[Dataset items]
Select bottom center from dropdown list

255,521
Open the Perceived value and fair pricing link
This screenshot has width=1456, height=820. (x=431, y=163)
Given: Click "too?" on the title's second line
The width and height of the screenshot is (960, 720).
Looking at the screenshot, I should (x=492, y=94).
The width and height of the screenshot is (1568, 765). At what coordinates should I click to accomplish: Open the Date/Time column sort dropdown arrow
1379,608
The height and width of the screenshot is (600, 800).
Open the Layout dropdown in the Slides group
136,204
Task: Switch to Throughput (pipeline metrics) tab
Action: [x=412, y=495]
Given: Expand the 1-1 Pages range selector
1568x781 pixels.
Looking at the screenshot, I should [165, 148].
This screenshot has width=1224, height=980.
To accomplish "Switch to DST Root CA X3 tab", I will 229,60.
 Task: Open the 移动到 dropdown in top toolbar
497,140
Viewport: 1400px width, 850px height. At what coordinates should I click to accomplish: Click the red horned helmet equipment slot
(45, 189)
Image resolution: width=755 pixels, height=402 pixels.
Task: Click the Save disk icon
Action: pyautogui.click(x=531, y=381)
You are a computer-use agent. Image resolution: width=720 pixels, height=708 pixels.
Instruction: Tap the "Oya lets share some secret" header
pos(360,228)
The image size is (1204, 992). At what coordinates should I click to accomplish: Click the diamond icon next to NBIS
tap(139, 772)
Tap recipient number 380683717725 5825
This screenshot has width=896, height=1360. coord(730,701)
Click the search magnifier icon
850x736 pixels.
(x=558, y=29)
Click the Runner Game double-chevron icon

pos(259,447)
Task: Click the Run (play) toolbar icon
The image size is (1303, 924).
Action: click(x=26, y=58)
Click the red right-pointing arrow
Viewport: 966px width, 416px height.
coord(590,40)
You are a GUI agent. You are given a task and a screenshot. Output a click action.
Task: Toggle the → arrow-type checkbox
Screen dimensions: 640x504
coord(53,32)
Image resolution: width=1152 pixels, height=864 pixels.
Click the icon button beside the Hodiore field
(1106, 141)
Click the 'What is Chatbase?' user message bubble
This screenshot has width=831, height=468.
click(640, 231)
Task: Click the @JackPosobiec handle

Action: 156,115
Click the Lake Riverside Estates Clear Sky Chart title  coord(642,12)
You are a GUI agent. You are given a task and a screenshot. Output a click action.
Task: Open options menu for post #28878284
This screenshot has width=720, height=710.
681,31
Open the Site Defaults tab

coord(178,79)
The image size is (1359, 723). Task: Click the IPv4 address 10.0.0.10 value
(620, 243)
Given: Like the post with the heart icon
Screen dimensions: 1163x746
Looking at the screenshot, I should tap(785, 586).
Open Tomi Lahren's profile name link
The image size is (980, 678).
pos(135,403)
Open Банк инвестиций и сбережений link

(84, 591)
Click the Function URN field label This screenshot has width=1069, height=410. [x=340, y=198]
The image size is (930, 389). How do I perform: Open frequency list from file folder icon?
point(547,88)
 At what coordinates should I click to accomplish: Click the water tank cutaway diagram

> Required action:
Return, word for word, the lines from the one containing "You are a computer-use" through the end of the data above, both ends included, and nothing else.

> Reply to the exercise:
You are a computer-use agent. Image resolution: width=720 pixels, height=708 pixels.
Instruction: Tap the "Oya lets share some secret" header
pos(360,228)
The image size is (1204, 992). At what coordinates should I click to accomplish: Click the diamond icon next to NBIS
tap(139, 772)
Tap recipient number 380683717725 5825
This screenshot has width=896, height=1360. coord(730,701)
Click the search magnifier icon
850x736 pixels.
(x=558, y=29)
Click the Runner Game double-chevron icon

pos(259,447)
Task: Click the Run (play) toolbar icon
The image size is (1303, 924).
Action: click(x=26, y=58)
Click the red right-pointing arrow
Viewport: 966px width, 416px height.
coord(590,40)
You are a GUI agent. You are given a task and a screenshot. Output a click action.
Task: Toggle the → arrow-type checkbox
Screen dimensions: 640x504
coord(53,32)
Image resolution: width=1152 pixels, height=864 pixels.
Click the icon button beside the Hodiore field
(1106, 141)
Click the 'What is Chatbase?' user message bubble
This screenshot has width=831, height=468.
click(640, 231)
Task: Click the @JackPosobiec handle

Action: 156,115
Click the Lake Riverside Estates Clear Sky Chart title  coord(642,12)
You are a GUI agent. You are given a task and a screenshot. Output a click action.
Task: Open options menu for post #28878284
This screenshot has width=720, height=710.
681,31
Open the Site Defaults tab

coord(178,79)
The image size is (1359, 723). Task: Click the IPv4 address 10.0.0.10 value
(620, 243)
Given: Like the post with the heart icon
Screen dimensions: 1163x746
Looking at the screenshot, I should tap(785, 586).
Open Tomi Lahren's profile name link
The image size is (980, 678).
pos(135,403)
Open Банк инвестиций и сбережений link

(84, 591)
Click the Function URN field label This screenshot has width=1069, height=410. [x=340, y=198]
The image size is (930, 389). How do I perform: Open frequency list from file folder icon?
point(547,88)
 At what coordinates should I click to accomplish: Click the water tank cutaway diagram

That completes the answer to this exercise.